As the construction industry moves toward more sustainable practices, reducing embodied carbon in infrastructure projects has become a critical objective. However, one of the biggest challenges arises when the materials used in these projects are pre-approved and certified, limiting the scope for exploring alternative, lower-carbon options. This article examines the difficulties associated with measuring and reducing embodied carbon under these constraints and suggests potential pathways for improvement.

The Impact of Pre-Approved Materials on Embodied Carbon Reduction

Infrastructure projects often require strict adherence to material standards set by regulatory bodies, industry specifications, and client requirements. These pre-approved materials, such as concrete mixes, steel reinforcements, and asphalt, are selected for their durability, safety, and long-term performance.
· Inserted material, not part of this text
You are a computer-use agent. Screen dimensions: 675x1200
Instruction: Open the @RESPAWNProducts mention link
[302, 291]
However, this reliance on pre-approved materials can create barriers to adopting innovative, lower-carbon alternatives.

Key challenges include:

1. Limited Material Flexibility: Many infrastructure projects operate under procurement guidelines that restrict the use of new or untested materials, even if they offer lower embodied carbon. This constraint hinders the ability to substitute high-carbon materials like cement and steel with greener alternatives such as low-carbon concrete or recycled steel.

2. Lack of Standardized Carbon Data for Pre-Approved Materials: While Environmental Product Declarations (EPDs) are increasingly available, not all pre-approved materials have comprehensive carbon footprint data. This makes it difficult to accurately measure and compare the embodied carbon of different material choices.
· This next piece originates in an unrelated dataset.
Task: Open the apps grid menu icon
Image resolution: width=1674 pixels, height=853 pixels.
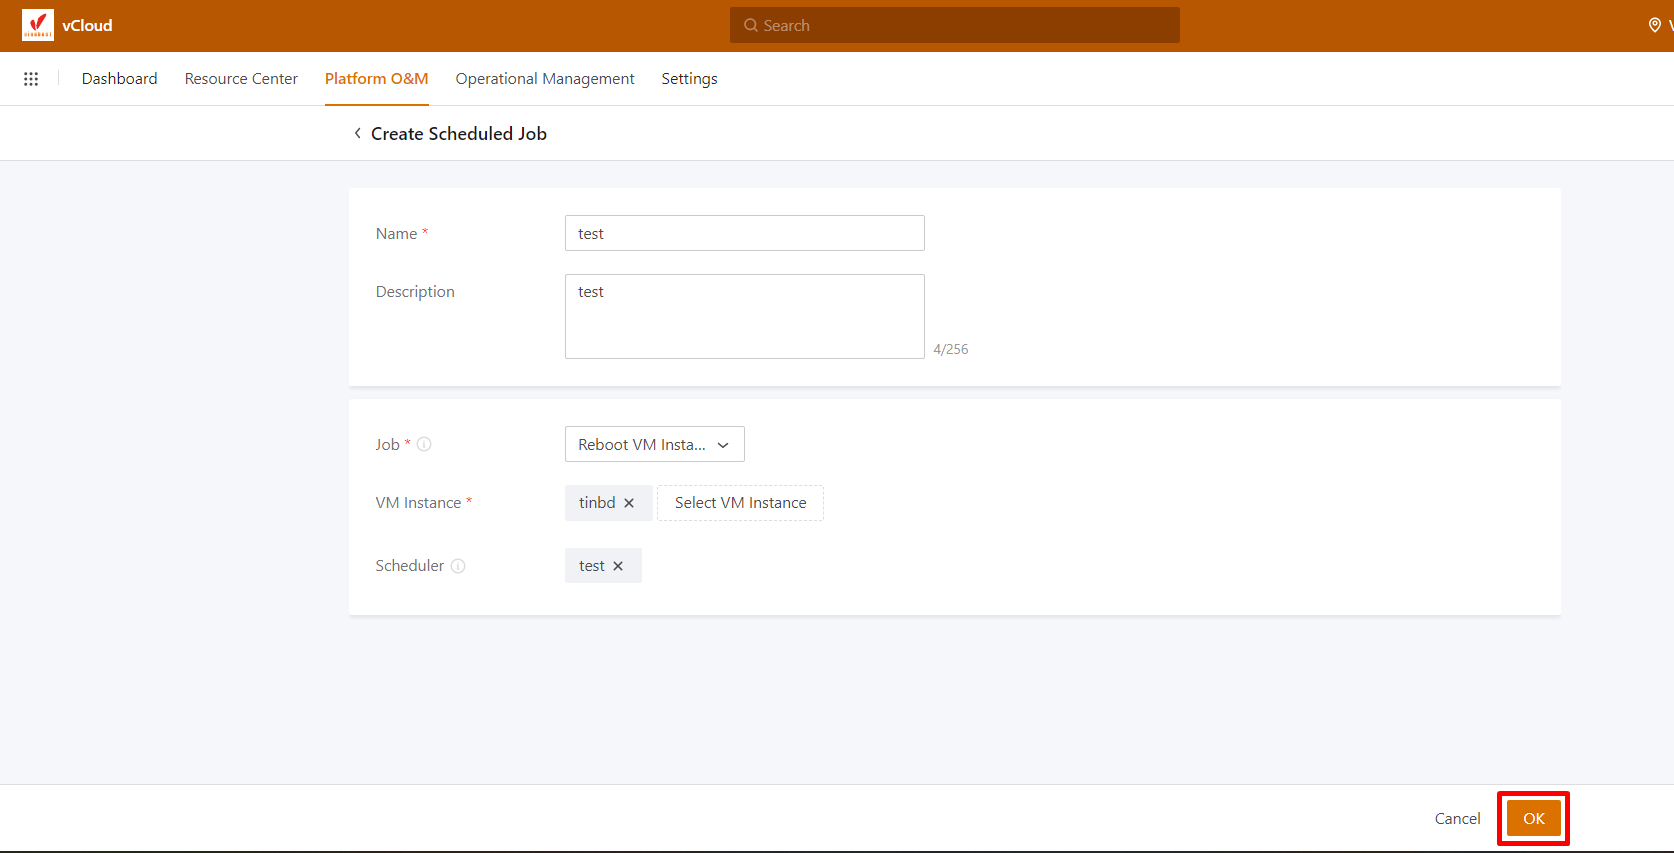Action: pos(31,79)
3. Regulatory and Certification Barriers: Materials that deviate from standard specifications often require additional testing, certification, and approval, leading to project delays and increased costs. This discourages engineers and contractors from considering alternative materials with lower embodied carbon.

4. Resistance to Change from Stakeholders: Many infrastructure projects involve multiple stakeholders, including government agencies, designers, and contractors, who may be hesitant to deviate from traditional materials due to concerns about performance, liability, and cost implications.

Measuring Embodied Carbon Within These Constraints

Despite the challenges, it is still possible to assess the embodied carbon of pre-approved materials and identify areas for improvement. Strategies include:

• Utilizing Comprehensive Life Cycle Assessment (LCA): LCA tools can provide insights into the carbon footprint of pre-approved materials and help identify the most carbon-intensive components.

• Encouraging Material Suppliers to Provide EPDs: By advocating for greater transparency from suppliers, project teams can make more informed decisions about material selection.

• Developing Carbon Benchmarking Systems: Establishing benchmarks for embodied carbon in infrastructure projects can help highlight inefficiencies and set realistic reduction targets.

Strategies for Reducing Embodied Carbon

Although alternative materials may be difficult to introduce, there are ways to reduce embodied carbon within the constraints of pre-approved materials:

1. Optimizing Material Efficiency: Reducing material overuse through design optimization, lean construction practices, and improved structural efficiency can lower the overall embodied carbon.

2. Enhancing Supply Chain Sustainability: Choosing suppliers with sustainable manufacturing processes, such as low-carbon cement production or energy-efficient steelmaking, can contribute to carbon reduction.

3. Incorporating Recycled and Locally Sourced Materials: Where permitted, using recycled aggregates, reclaimed asphalt, or locally sourced materials can reduce transportation emissions and material demand.

4. Advocating for Policy and Specification Updates: Engaging with regulatory bodies to review and update material specifications can open pathways for alternative materials to gain approval over time.

Conclusion

Measuring and reducing embodied carbon in infrastructure projects with pre-approved materials is a complex challenge, but not an insurmountable one. By improving carbon measurement practices, optimizing material efficiency, and advocating for policy changes, the industry can work toward a more sustainable future without compromising on safety and durability. Collaboration among designers, contractors, suppliers, and policymakers will be essential to driving meaningful progress in this area.